Practices have suffered a double blow in the latest NHS pay awards, GP leaders have warned.

Most NHS staff, including practice nurses and salaried GPs, have been awarded pay increases of 4.5%, deals which their unions say are inadequate. But GP partners have been told to stick to their contractually planned increases in funding, including a 2% allowance for their own pay increases.

The gap between the pay awards and NHS funding was reported to be risking crisis across the NHS. NHS England said yesterday: “Given the requirement to fund this within existing Department of Health budgets, we will need to release money from existing programmes, regrettably impacting on the planned rollout of tech and diagnostic capacity across the health service”.

Dr Farah Jameel, chair of the British Medical Association’s GP committee, said: “Today’s announcement is a kick in the teeth to both GP partners and salaried GPs in England, who have spent the last two years going above and beyond, against all odds to protect and care for their communities. For GP partners, locked in a five-year pay deal that was agreed pre-pandemic, and now with inflation sky-rocketing, to offer nothing in addition to recognise their intense efforts and transformation of services during Covid-19, nor to pay their staff the recommended uplift, or meet the increased costs of running practices, is a complete insult.”
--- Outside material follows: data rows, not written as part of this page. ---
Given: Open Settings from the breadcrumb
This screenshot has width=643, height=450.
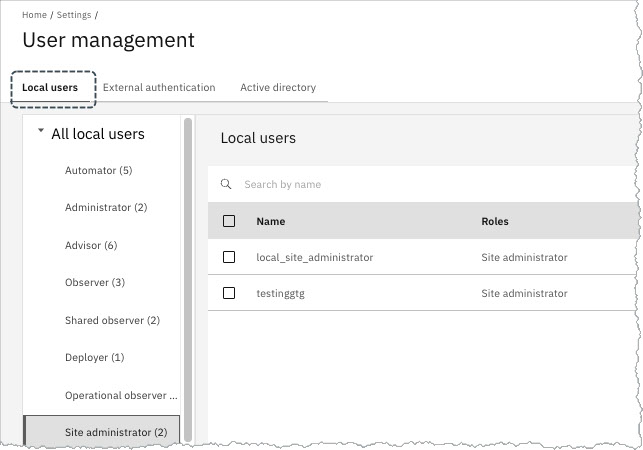Looking at the screenshot, I should [75, 16].
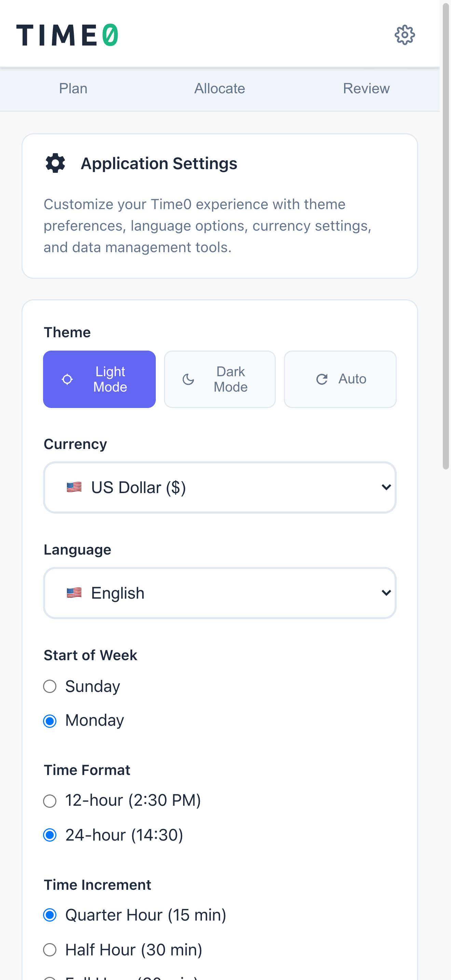This screenshot has height=980, width=451.
Task: Expand the Language dropdown chevron
Action: [x=386, y=593]
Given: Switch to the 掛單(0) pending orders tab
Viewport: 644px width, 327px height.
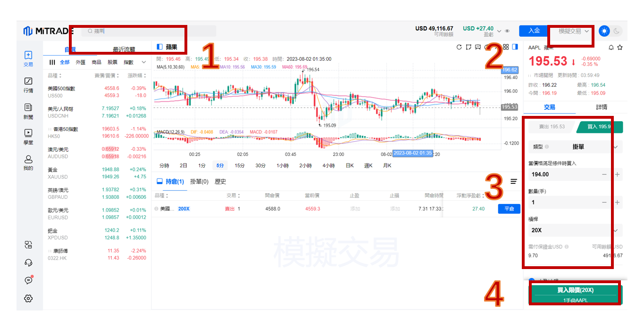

She added: “With a worldwide shortage of doctors, the NHS faces an uphill struggle to retain the GPs it has when there are better paid jobs overseas. It is time that Ministers woke up to this reality and acted to stop the crisis they want to pretend doesn’t exist from getting any worse.
We cannot afford to lose a single GP from the NHS, and we need to bring back GPs that have left the NHS as quickly as possible. The Government must act urgently to address this exodus if it wishes to prioritise patient safety.”

Richard Murray, chief executive of the King’s Fund, said: “When NHS budgets were last set, they were built on the expectation that most staff would get a 3% pay increase. Today, the government has set that increase at a significantly higher level, but at the same time told NHS leaders that they need to make up the difference from existing budgets. It will inevitably impact the health service’s ability to meet patients’ needs and makes it even harder to see how the NHS will be able to meet government targets to bring down waiting lists. If the government wants the NHS to fund this pay rise out of existing budgets, then government should also be clear with the public that NHS services will be cut as a result.”